Transgender vs Religious Freedom: US Military Quotables

“The Defense Department and the military need to avail ourselves of all talent possible…to remain what we are now – the finest fighting force the world has ever known.”

“We don’t want barriers unrelated to a person’s qualifications to serve preventing us from recruiting or retaining the soldier, sailor, airman, or Marine who can best accomplish the mission.”

We have reason to be proud today of what this will mean for our military — because it is the right thing to do.

Secretary of Defense Ashton Carter said all of this with regard to women who believe they are men, or men who feel like they are women. These were the reasons given as to why the ban on transgender service has been lifted.

It turns out, Secretary Carter said almost exactly the same thing in December, when US Army Specialist Kanwar Singh asked, in essence, why women could serve in combat and homosexuals could serve openly — but Sikhs can’t:

Secretary Carter implied he believed Sikhs should be able to serve, using the same language as above.  (The full video is here, and shows the context of Secretary Carter riffing off SPC Singh’s question and generalizing it, without specifically mentioning Sikhs.)

Yet over the past few years of Secretary Carter’s term, Sikhs have been left in the closet while the focus has been on welcoming those with “diverse” sexual preferences — occasionally to the detriment of military religious freedom, some would say. What are the priorities, particularly given that religious liberty is explicitly protected from government interference by the US Constitution — while sexual liberty is not?  For now, it seems erotic liberty has taken precedence over religious liberty.
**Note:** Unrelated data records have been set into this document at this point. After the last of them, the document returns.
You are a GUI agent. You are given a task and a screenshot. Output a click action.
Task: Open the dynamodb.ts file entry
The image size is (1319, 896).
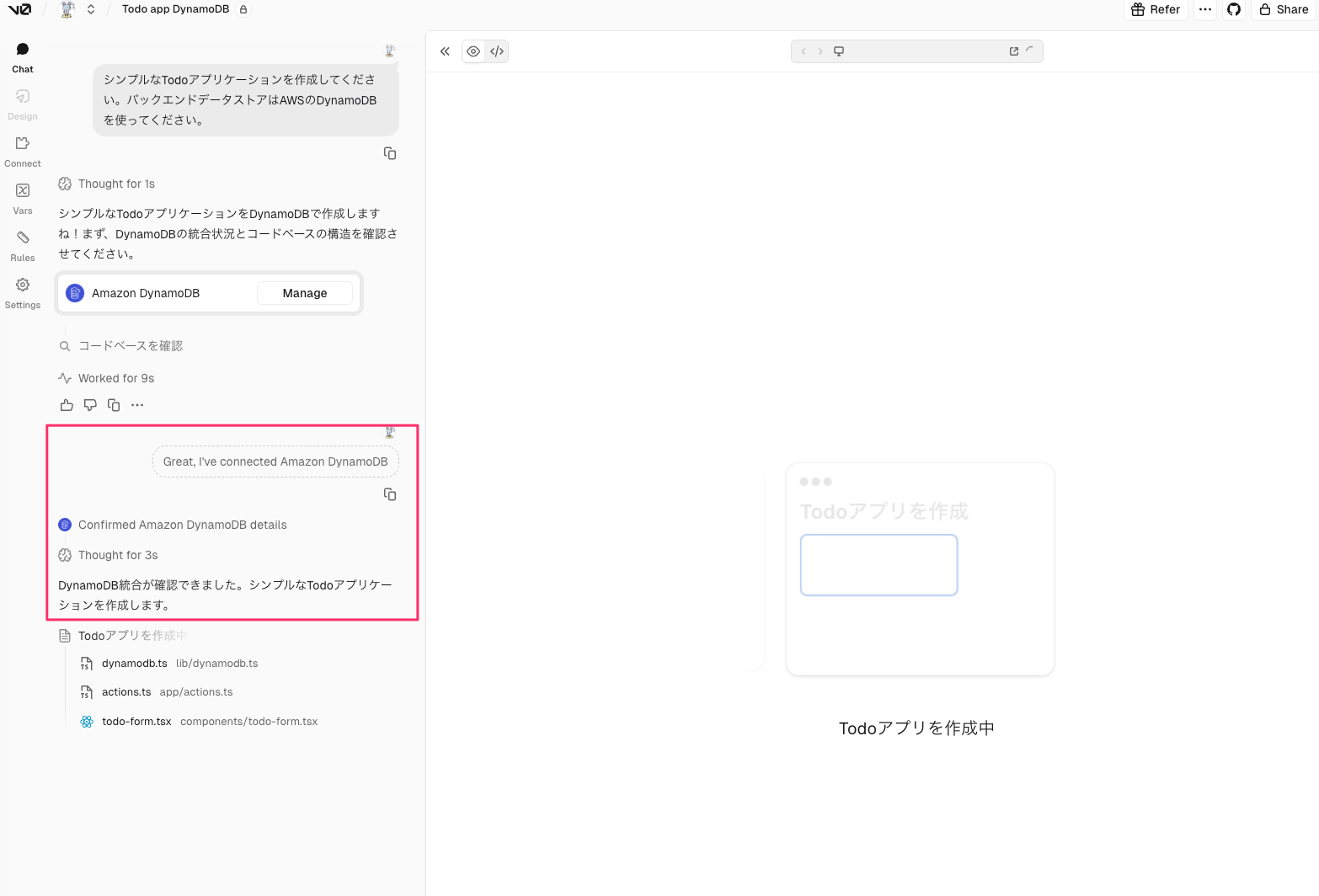tap(135, 663)
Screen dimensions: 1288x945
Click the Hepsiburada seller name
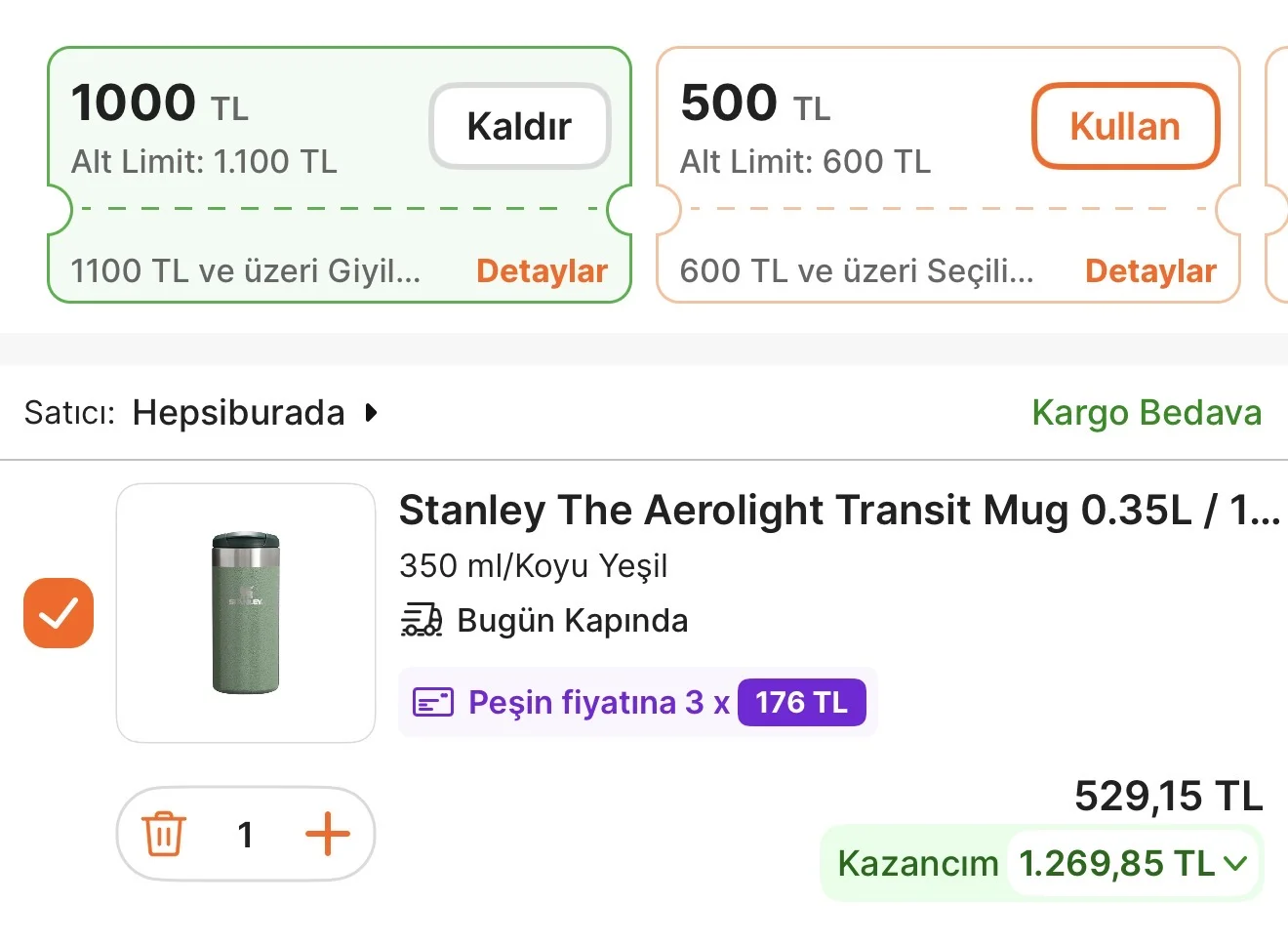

Secretary Carter also said

The Defense Department must have access to 100 percent of America’s population for its all-volunteer force to be able to recruit from among the most highly qualified, and to retain them.

Despite being part of that 100%, Sikhs have now resorted to a lawsuit to obtain access to the same “equal treatment” afforded to people based on their sexual behaviors.

Until that is resolved, the US military seems to be ok with a man in a dress, but not a man in a turban.